The big transformation has come with the Legacy Grant* the Tretter Collection received in 2013. The award provided us with $121,000 to hire staff with the goal of processing 1,600 linear feet of collections in 14 months. I was giving a tour last month to a group that included an experienced archivist. When I announced our numbers, she literally gasped out loud. Those who know will tell you this was an extraordinarily ambitious goal, especially given the complexity of our holdings.
During a recent visit to several archives in California, they were very proud of their processing. One informed me that it cost an average of $500 a box/linear foot. Another estimated that it cost $400 a box. Some quick math shows that our project is getting the work done for about $75 a box!
In the past 10 months, we have processed over 1,250 linear feet of material. MN AIDs Project – Done! Outfront, MN – Done! MN Men of Color – Done! Calliope – Done! Lesbian Resource Center – Done! Two-Spirit, Patrick Scully, Robert Jansen, Jim Chalgren, Bi Women, Twin Cities Pride, Scott Dibble – Done, Done and Done! We have processed dozens of collections, with each having a finding aid online that specifies not only the size of the collection but what is in each box.

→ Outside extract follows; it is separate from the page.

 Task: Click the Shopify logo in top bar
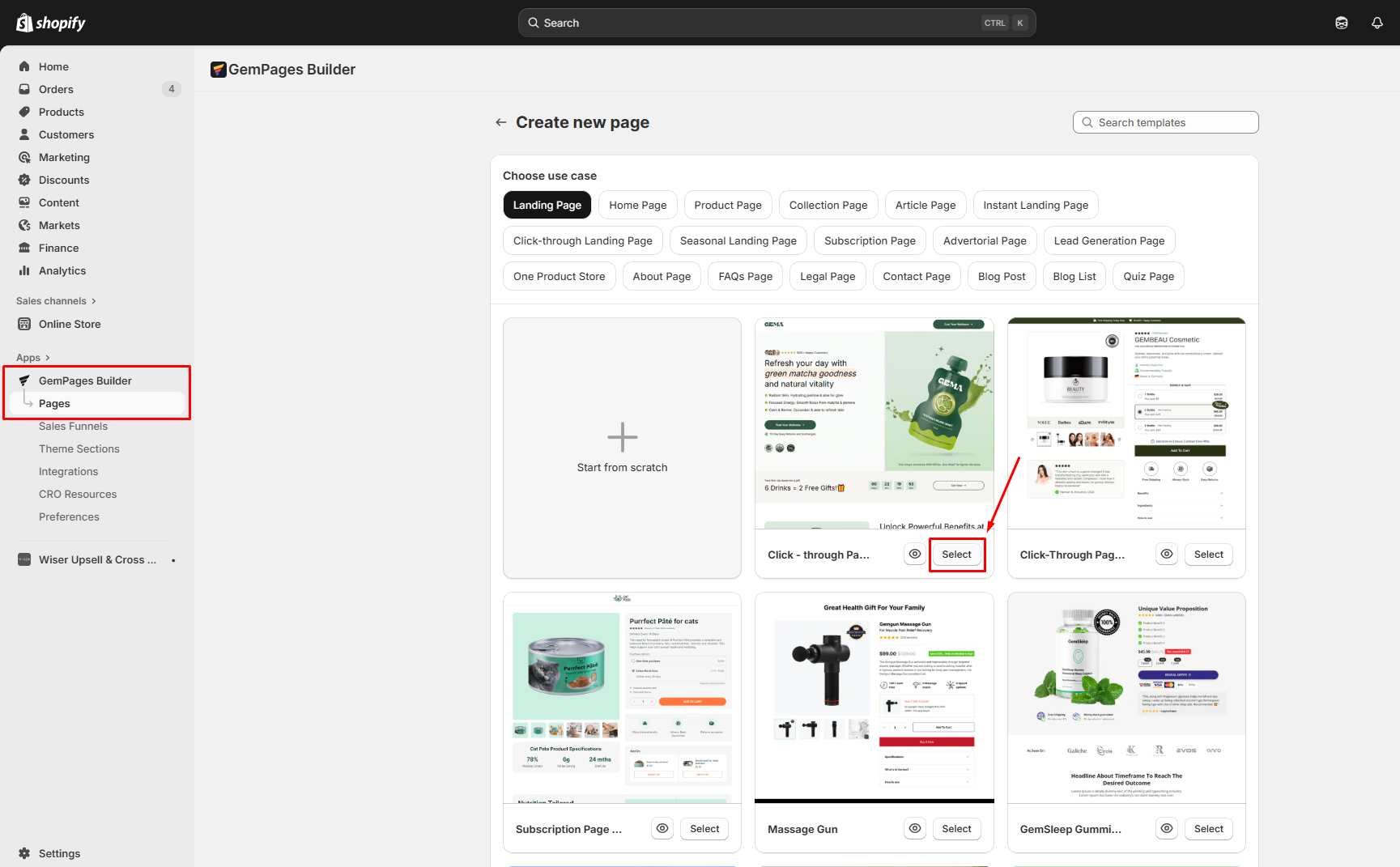pos(50,23)
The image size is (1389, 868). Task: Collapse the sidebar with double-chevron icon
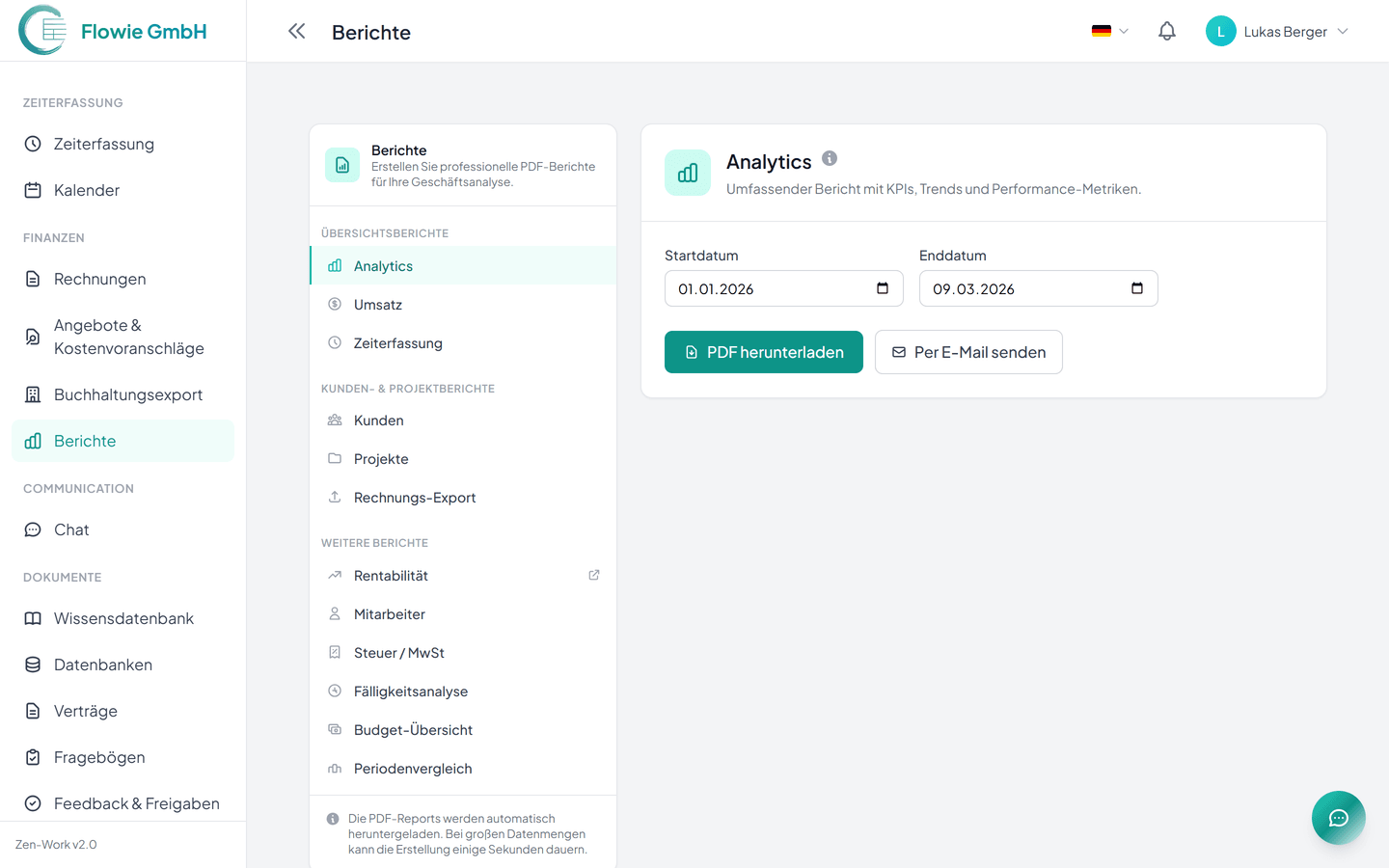pos(296,32)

Among the boxes were thousands of periodicals. These have been cataloged and added to MNCAT, the online catalog for the University of Minnesota Libraries. This makes them findable by researches all over the world. In all, we have added over 16,000 issues of almost 200 different titles, from over a thousand issues of “Bay Area Reporter” to a few missing issues of “The Transvestian.”
Three years ago if a researcher has asked what we had on the MN AIDS Project, I would not have been able to tell him much beyond the number of boxes we had. But last month, I could provide helpful information and it was exhilarating. I could promise him a complete finding aid. I could tell him how to locate issues of “New York Native.” And I could do a word search and identify several other collections he might want to look at. As a result, he is in the reading room right now and has made several return visits to use the collection. He is interested, engaged, appreciative and motivated to document the founding of the MN AIDS Project. And the collection is fulfilling its purpose to be a resource for scholars.
Jean-Nickolaus Tretter gave us a tremendous legacy by collecting this material when there was no reason to believe anyone would ever want it. His work of calling attention to GLBT history and culture will be a gift for generations to come. And now that researchers do want to use it, we are creating an effective archive that meets their needs.
All of this has been the result of outstanding efforts by library and grant funded staff. Li Zhu from the library has been a cataloging magician. Amanda Wick and Jennie Shaw were hired on the grant from the start and have moved mountains – literally. We have had great temporary staff including Teresa Tjepkes, Andrea Hoff, Tyler Gardner and Jordan Burrell. And we are welcoming Kimberly Arleth and Emily Atchison – because we have three months to go and 350 linear feet that still need processing!
*The project has been financed in part with funds provided by the State of Minnesota from the Arts and Cultural Heritage Fund through the Minnesota Historical Society.